A decir verdad, la emperatriz, al tiempo que condena a su ex canciller, desea que salga del paso simplemente con un buen susto y la pérdida de algunos privilegios. ¿Se debe este acceso de indulgencia al cansancio de la edad o a los recuerdos de una vida de lucha y desenfreno? Pensándolo bien, preferiría un castigo moderado que un veredicto inapelable para ese hombre que ha trabajado durante tanto tiempo a su lado. Una vez más, la elogiarán por ser «la Clemente». El hecho de moderar su rencor contra Alexéi Bestújiev tiene tanto más mérito cuanto que la conducta de otros miembros del «complot angloprusiano» le parece inexcusable. Por ejemplo, permanece impasible cuando el gran duque Pedro se arroja a sus pies, jura que no tiene nada que ver con esas torpezas políticas y que Bestújiev y Catalina son los únicos culpables de cohecho y traición. Asqueada por la bajeza de su sobrino, Isabel lo manda a sus aposentos sin pronunciar una palabra de perdón ni montar en cólera. Para ella, ya no cuenta. Ni siquiera existe.

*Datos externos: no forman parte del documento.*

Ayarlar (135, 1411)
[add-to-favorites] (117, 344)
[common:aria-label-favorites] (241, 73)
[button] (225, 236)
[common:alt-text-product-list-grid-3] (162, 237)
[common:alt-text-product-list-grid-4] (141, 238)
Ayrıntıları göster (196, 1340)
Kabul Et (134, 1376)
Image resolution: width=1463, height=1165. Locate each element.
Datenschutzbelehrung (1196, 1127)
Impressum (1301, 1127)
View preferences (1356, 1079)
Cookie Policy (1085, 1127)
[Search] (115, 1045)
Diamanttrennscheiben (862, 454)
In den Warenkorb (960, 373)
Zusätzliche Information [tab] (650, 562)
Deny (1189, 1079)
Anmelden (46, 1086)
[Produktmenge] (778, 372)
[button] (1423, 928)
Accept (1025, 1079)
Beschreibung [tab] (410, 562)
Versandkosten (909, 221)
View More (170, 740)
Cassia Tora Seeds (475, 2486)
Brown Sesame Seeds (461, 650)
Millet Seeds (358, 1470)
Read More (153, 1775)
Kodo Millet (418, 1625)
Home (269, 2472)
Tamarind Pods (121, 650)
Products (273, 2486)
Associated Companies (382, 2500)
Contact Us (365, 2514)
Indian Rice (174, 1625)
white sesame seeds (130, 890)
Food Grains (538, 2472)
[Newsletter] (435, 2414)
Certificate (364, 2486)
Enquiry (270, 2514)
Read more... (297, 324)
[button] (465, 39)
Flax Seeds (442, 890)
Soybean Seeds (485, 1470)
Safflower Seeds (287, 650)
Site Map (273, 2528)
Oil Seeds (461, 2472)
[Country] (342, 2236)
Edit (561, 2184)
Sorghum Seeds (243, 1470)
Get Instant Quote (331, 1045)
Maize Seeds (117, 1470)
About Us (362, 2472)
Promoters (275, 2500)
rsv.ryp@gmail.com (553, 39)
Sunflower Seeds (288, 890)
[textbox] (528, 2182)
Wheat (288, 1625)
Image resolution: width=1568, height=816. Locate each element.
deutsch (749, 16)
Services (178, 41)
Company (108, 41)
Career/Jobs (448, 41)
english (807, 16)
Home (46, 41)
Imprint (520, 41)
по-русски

Muy distinta es su actitud ante la conducta «incalificable» de su nuera. Para disculparse, Catalina le ha enviado una larga carta, redactada en ruso, en la que le confía su congoja, defiende su inocencia y le suplica que le dé permiso para marcharse a Alemania a fin de reunirse con su madre e inclinarse ante la tumba de su padre. A Isabel, la idea de un exilio voluntario de la gran duquesa le parece tan absurda y fuera de lugar en las circunstancias actuales que no responde a esta llamada de socorro. E incluso va más lejos: decide castigar a Catalina privándola de su mejor camarista, la señorita Vladislávov. Este nuevo golpe acaba de destrozar a la joven. Consumida por la tristeza y el miedo, se mete en la cama, rechaza todo alimento, asegura estar enferma del alma y del cuerpo y, al borde de la inanición, se niega a que la examine un médico. En cambio, suplica al atento Alexandr Shuválov que llame a un sacerdote para que la confiese. Se avisa al padre Dubianski, capellán personal de la zarina. Éste, después de recibir las confesiones y los actos de contrición de la gran duquesa, le promete defender su causa ante Su Majestad. Así pues, en el transcurso de una entrevista con su «augusta penitente», el sacerdote le pinta tan bien el dolor de su hija política -la cual, después de todo, sólo es culpable de haber errado en su dedicación a la causa de la monarquía-, que Isabel promete reflexionar sobre el caso de esa extraña feligresa. Catalina sigue sin atreverse a esperar que la zarina vuelva a concederle su favor. Sin embargo, la intervención del padre Dubianski ha debido de ser convincente, pues el 13 de abril de 1759 Alexandr Shuválov va a visitar a Catalina a la habitación donde se reconcome de angustia y le anuncia que Su Majestad la recibirá «hoy mismo, a las diez de la noche».